この彼の読みは、少し先になるが当たる事になる。当然その時に彼は神威弐式のパイロット志願に応募することになるのだが、これはまた別の話である。
『よし、本日の訓練はここまで! すぐに帰還し、体を綺麗にしてからしっかりと食事を取って休め! これからは休日以外はとにかく訓練が続く! 途中でダウンしないように己の体をきちんと管理しろ!』『『『『『はい!』』』』』
訓練終了の時間を迎え、全員が帰還する。大和も待機しているが、全員が無事帰還できたことを見届けると自分の宇宙ステーションの近くに移動して待機する態勢を取った。全員長時間の訓練を終え、宇宙船用の鎧を脱げば疲労した表情を隠しきれるものではない。それでもどこか満足げにしている兵士達は、シャワーを浴びるなり風呂に入るなりして身を清め、食事を取って緩やかに眠りについていく。その一方で──
『総理、お疲れさまでした』「ありがとう、指令。だが、皆が頑張っているのだ。私も頑張らねばなるまいよ」
光は地上にいる如月指令と通信で会話していた。もちろん談笑するためではなく、神威参特式が使ったペイント弾や模造刀の使い心地の確認の為である。
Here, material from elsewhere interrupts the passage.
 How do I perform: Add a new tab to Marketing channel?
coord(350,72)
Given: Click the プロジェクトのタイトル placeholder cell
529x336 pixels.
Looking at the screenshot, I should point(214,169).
「ああ、実際に振るったり撃ったりしたが、良好だったと言っていい。VRの時と使い勝手が異なると言う事もなかった。現場の兵士達からも使い勝手に対しての不満は出ていない。特に銃器を長年にわたって扱ってきたフリージスティの兵士達から文句が出なかったのは大きいだろう」
訓練終了後、帰還するまでの時間を使って光は今日の訓練でどう感じたかを雑談を交えながら聞き込みを行っていた。様々な意見が出たが、今の所極端な不満や文句はない。ただ、いつかは自分専用の機体を持ちたいという意見が非常に多かった点はあったが。
『やはり、専用機に対する要求は大きいですね。確かにその人専用に調整することで、武装や機体の扱いが大きく変わりますからね……とにかく、今後は機会を見つけて専用機を手に入れられるチャンスは増やしてあげましょうか。次回の神々の試練がより楽に越せるようにする為にも』
如月指令の方も、光との話で気になった点を幾つもメモしていく。専用機の話はもちろんだが、ちょっとした使い勝手の改善要望は見落とせない。現場の使う人間から上がってくる要望には、それなりの理由が伴うのだ。我が儘でない意見であればとにかく聞き、それをできるだけローコストで改善するすべはないかと模索し続けるのが技術者である。
「だが、今日大きな問題が出なかったのは内心でほっとしている。やはり何かしら物事を大きく前進させる節目は緊張するからな」
ペイント弾や模造刀と言えど、使うのは人間じゃなくって大きな機体が振るうのだ。何かあれば十分人死にが出る……だからこそ、今日の訓練は大きな節目だった。そして次の節目は9月以降の実弾と実剣を用いた訓練に移った時だ。かつて地上で様々な安全対策を仕込んで闘技場でやった戦いとは違う。この世界ではあの時のような仕掛けはない。これは競技ではないのだから。
(それでも、やらないという選択肢が出る事だけは絶対にない。何があっても進むしか、我々に道はない)
『お話は分かりました。ですが総理、一言だけ宜しいですか? 一人であまり背負わんでください。我々は同士ではありませんか。この苦境を共に打ち破り、未来のこれから先生まれてくる子供達にいい世界を用意しておくという目標に向かって一緒に前に進む同士でしょう。何かあれば、遠慮なんかせずにおっしゃってください。私に話せない機密事項以外なら、喜んで手伝わせていただきますよ』
光の表情を見て、色々と察した如月指令は光にそう声をかけた。他の方法が見つからなかったとはいえ、光と鉄に任せるしかなかった一昨年の年末の出来事が如月指令の中でフラッシュバックしたからだ。
「ああ、その時は遠慮なく相談させてもらうよ。大丈夫だ、一昨年の末の様な事は起こらないようにしなければならないからな。あんな不安定すぎる策とも呼べない策を再び用いるようなことになるなど、私としてもご免被る話だよ」
そして光も、如月指令が言わんとしたことを察してそう返答した。あの時のような無茶をせずとも護れるようにする。その為にここまでやってきたのだから。